— Task description —
Summarize the passage below on software development as research in two sentences.

Brown, A. (2007). Software Development as Music Education Research. International Journal of Education & the Arts. Volume 8, Number 6.
My thesis is supposed to include a quantitative research component. This had been causing me some anxiety. It’s educational and creative software. What exactly could I measure? I had this vague notion of testing people’s rhythmic ability before and after using the app. But how do you quantify rhythmic ability? Even if I had a meaningful numerical representation, how could I possibly measure a big enough sample size over a long enough time to get a statistically significant result? The development of my app is going okay, but I was really stressing about the experimental component.
Then my advisor introduced me to Andrew Brown‘s notion of software development as research, or SoDaR. As Brown puts it, “SoDaR involves computers, but is about people.” Humans are complex, our interactions with computers are complex, the way we learn is complex. The only method of inquiry that can encompass all that complexity is qualitative, anthropological inquiry, involving a substantial amount of introspection on the part of the researcher.
Software development is a wonderful way to test educational concepts. The software itself is a concrete manifestation of the designer’s theories and assumptions, stated and unstated. Brown describes software as “a mirror on researcher understanding.” Seeing the software in action puts those theories and assumptions to the test, and gives the designer a lot of opportunity for ongoing reflection. Rather than waiting for your study to be over before you draw conclusions, you gather conclusions constantly and apply them to each iteration of your design.
Brown draws parallels between SoDar and ethnography, case study, and design-based research. All of these research methods deal with the messiness of people in real-world settings. Controlled laboratory environments are great for looking at specific components of our cognition and social functioning, but we can only get the full picture from looking at the world. Unfortunately, that means going without control groups, clean separation of cause and effect and other seemingly basic requirements for empirical objectivity. The results of SoDaR research are difficult to generalize, since they are necessarily so dependent on context. Nevertheless, for people in natural settings, qualitative observations are the best data we have.
So how do you minimize bias in your qualitative analyses? Brown advises you to collect as much information in as many different forms as you can: interviews, observations, artifact analysis, database analysis and surveys.
The software development process itself is an integral part of the research. Software development forces you to externalize your ideas, to do continual small-scale experiments, and to reflect on those experiences. My collaborator Chris and I represent the two richest sources of observational data. As we struggle with each iteration of each function of the drum machine, we’re performing extensive user testing on ourselves. We’re the world’s leading experts on this particular piece of software, so if a feature or metaphor doesn’t make sense to us, it certainly won’t make sense to anyone else.
The SoDaR approach has three stages. Each one includes description, data collection, and reflection.
1) Identify the learning opportunity.
The learning opportunity is the gap you can fill with software. Then you devise an approach to seize of that opportunity.

— Data —
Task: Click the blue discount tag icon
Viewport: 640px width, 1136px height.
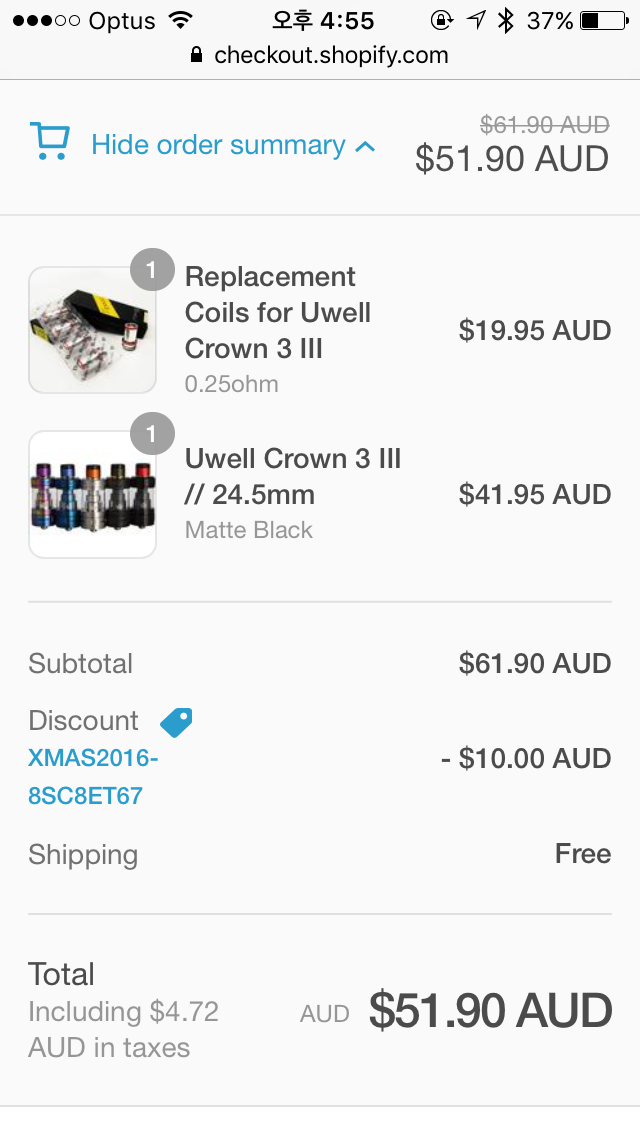Action: [x=176, y=722]
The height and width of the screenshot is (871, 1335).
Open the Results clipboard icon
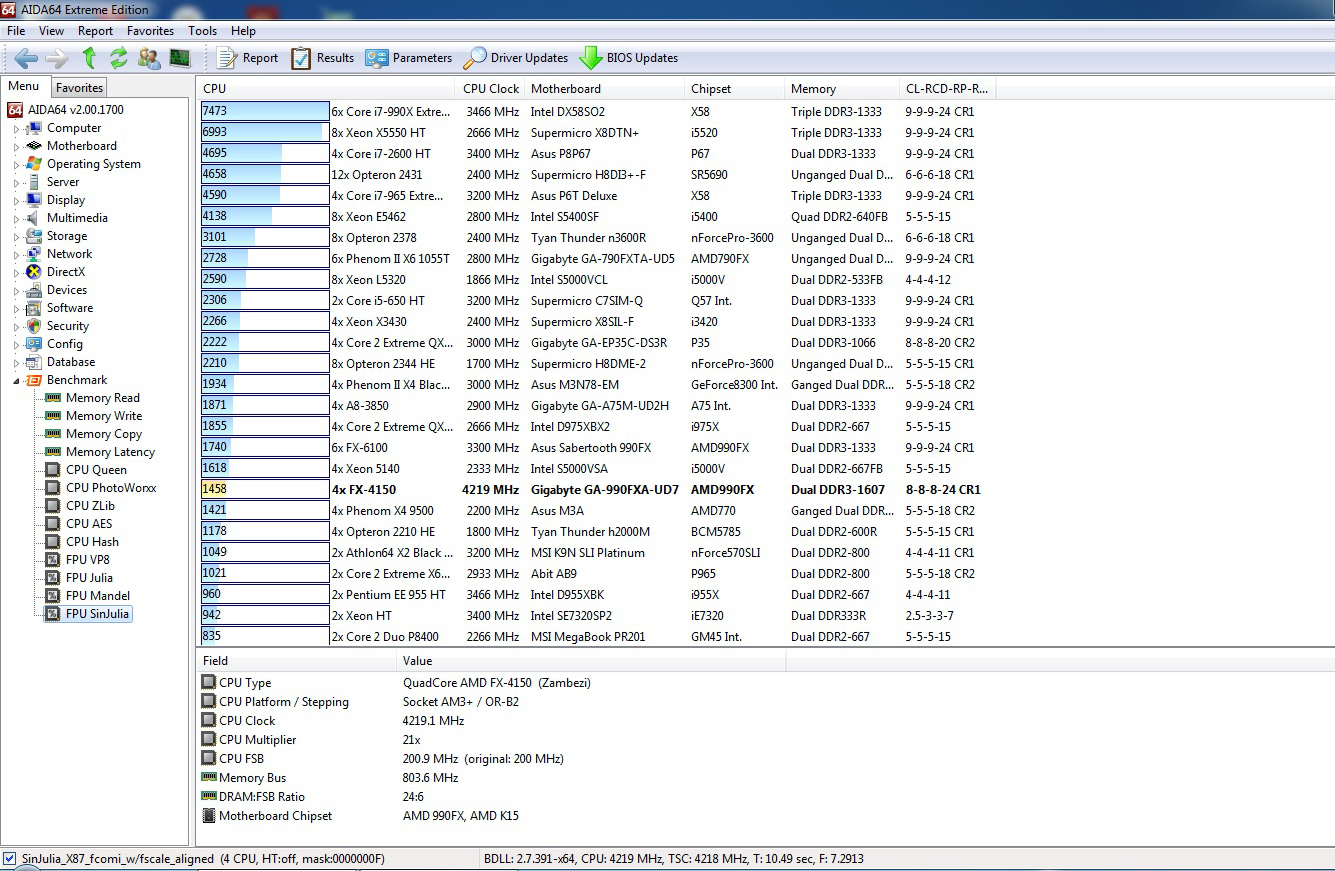coord(301,58)
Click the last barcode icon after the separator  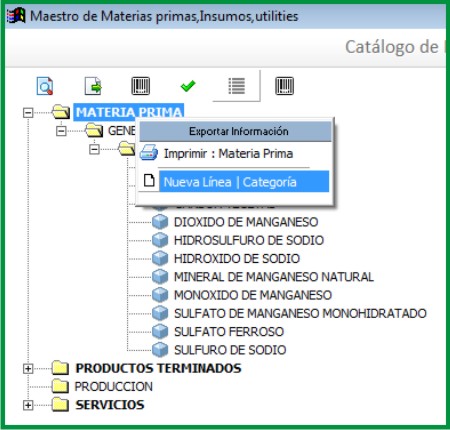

— Result for this exercise —
Anxious about how to quantify rhythmic ability for the quantitative part of a thesis on an educational and creative app, the writer learned from an advisor about Andrew Brown's software development as research (SoDaR). This qualitative approach treats software as a mirror of the designer's assumptions, is likened to ethnography and case study, gives up control groups and easy generalization, and relies on gathering data in many forms, with the writer and collaborator Chris serving as their own user testers while building the drum machine.